Brief: One line at a time, check the entries below for the word "computer", and copy each line that has it.

━━━━━ Excerpted data

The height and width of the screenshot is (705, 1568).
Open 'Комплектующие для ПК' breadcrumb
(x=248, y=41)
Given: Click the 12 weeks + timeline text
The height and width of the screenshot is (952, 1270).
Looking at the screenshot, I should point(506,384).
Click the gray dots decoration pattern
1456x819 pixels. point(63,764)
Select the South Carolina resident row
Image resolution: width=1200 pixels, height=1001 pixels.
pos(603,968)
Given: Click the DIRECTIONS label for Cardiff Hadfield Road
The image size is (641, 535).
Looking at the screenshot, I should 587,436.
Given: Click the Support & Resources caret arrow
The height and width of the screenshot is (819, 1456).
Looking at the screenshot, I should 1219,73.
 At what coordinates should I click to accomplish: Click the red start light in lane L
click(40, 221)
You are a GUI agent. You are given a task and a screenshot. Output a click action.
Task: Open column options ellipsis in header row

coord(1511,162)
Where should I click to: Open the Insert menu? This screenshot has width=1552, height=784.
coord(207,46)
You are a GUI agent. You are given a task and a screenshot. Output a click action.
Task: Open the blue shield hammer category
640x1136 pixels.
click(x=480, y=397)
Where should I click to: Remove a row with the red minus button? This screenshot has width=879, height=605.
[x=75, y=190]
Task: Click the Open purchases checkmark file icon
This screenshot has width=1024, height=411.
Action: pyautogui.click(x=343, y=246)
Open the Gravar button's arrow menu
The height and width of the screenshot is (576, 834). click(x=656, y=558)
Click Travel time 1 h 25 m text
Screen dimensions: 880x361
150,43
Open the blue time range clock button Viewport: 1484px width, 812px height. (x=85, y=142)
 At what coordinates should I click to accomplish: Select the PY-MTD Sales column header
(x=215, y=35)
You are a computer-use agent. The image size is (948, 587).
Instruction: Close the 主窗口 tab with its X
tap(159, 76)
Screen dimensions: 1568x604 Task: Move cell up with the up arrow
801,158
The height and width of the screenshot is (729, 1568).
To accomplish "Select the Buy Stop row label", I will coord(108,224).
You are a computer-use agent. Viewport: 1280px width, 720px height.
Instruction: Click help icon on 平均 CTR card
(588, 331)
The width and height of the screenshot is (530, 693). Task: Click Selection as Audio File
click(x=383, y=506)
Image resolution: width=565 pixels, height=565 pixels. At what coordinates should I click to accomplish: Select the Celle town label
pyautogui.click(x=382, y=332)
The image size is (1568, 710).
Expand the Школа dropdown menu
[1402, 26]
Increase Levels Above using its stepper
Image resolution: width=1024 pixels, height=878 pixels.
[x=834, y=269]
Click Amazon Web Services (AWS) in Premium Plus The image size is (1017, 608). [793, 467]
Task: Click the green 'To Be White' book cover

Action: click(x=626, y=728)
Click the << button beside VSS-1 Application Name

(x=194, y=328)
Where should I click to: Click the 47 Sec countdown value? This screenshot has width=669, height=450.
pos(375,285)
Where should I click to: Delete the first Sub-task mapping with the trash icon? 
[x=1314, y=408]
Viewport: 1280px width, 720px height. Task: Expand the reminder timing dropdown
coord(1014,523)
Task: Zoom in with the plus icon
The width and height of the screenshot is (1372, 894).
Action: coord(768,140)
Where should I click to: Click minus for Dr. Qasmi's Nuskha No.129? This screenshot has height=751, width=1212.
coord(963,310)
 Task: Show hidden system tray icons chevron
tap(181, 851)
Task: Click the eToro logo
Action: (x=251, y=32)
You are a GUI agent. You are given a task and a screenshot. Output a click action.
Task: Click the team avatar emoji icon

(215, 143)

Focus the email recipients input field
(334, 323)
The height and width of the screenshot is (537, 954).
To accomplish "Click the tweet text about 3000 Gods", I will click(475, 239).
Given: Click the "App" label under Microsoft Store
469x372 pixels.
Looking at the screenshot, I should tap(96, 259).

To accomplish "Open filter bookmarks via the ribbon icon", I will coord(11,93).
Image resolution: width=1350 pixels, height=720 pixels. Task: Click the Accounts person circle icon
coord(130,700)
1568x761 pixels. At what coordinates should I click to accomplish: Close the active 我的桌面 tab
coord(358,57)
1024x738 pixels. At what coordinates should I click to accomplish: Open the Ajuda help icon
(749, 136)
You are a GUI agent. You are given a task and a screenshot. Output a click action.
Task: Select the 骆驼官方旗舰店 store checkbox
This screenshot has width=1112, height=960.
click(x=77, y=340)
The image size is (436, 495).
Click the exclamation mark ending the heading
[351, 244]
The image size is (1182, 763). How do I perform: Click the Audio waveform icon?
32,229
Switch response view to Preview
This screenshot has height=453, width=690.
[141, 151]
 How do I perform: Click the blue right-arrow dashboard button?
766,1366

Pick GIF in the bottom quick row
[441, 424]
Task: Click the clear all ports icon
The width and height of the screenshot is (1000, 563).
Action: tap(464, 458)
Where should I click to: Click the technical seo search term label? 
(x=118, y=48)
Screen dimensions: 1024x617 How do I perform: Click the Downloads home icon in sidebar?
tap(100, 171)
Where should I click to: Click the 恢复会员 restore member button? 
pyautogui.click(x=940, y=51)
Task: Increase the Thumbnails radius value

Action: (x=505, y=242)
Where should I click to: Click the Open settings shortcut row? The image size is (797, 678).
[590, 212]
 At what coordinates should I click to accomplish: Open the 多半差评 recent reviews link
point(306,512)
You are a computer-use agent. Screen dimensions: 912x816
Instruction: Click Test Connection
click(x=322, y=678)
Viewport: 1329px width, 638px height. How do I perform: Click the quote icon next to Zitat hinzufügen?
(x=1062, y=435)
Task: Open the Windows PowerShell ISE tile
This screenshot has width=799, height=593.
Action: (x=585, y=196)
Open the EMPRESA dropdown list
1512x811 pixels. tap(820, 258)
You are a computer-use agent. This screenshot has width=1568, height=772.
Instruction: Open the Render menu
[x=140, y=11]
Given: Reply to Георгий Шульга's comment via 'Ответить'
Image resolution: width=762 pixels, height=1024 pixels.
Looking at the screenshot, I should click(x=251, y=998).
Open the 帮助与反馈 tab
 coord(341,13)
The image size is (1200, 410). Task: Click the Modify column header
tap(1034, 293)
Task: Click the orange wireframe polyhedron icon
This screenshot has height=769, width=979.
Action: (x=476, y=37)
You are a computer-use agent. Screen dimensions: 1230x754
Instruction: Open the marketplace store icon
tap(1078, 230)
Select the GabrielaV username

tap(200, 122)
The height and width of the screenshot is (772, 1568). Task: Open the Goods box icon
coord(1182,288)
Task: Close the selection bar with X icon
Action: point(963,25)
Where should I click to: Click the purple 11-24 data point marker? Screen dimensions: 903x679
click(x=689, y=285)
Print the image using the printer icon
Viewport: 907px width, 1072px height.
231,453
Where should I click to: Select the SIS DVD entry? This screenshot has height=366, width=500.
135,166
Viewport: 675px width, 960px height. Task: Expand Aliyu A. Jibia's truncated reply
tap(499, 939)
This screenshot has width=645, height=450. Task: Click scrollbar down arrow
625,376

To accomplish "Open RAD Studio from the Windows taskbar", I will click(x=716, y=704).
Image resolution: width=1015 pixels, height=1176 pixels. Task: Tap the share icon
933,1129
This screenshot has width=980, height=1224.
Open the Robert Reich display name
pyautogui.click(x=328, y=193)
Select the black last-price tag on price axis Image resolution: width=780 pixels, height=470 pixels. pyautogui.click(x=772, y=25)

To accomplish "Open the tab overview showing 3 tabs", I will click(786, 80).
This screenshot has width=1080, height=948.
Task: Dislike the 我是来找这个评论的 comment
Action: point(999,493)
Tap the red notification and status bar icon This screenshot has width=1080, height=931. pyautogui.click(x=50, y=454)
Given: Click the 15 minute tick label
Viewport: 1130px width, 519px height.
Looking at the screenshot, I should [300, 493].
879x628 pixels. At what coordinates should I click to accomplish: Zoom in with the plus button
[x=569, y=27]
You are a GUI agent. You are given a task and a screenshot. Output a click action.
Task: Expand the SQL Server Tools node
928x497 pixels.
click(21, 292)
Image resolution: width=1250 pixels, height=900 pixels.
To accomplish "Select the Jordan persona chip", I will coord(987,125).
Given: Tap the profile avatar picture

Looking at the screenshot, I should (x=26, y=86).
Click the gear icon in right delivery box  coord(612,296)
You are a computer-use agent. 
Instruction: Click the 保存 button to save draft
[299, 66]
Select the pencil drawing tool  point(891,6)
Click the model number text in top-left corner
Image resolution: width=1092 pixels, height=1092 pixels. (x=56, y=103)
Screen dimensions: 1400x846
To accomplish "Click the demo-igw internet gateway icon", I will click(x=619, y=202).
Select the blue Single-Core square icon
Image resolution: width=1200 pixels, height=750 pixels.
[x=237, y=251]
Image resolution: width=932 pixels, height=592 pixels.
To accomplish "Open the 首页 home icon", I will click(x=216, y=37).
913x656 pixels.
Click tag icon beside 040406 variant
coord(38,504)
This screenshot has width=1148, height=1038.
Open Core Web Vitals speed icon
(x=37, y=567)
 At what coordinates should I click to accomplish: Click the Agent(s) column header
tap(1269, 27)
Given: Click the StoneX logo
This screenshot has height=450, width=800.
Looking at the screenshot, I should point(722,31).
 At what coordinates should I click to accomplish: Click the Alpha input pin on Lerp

━━━━━━━━━━

Written solution:
You are a computer-use agent. The image size is (948, 587).
You are a computer-use agent. Viewport: 1280px width, 720px height.
You are a computer-use agent. Screen dimensions: 912x816
You are a computer-use agent. This screenshot has width=1568, height=772.
You are a computer-use agent. Screen dimensions: 1230x754
You are a computer-use agent. 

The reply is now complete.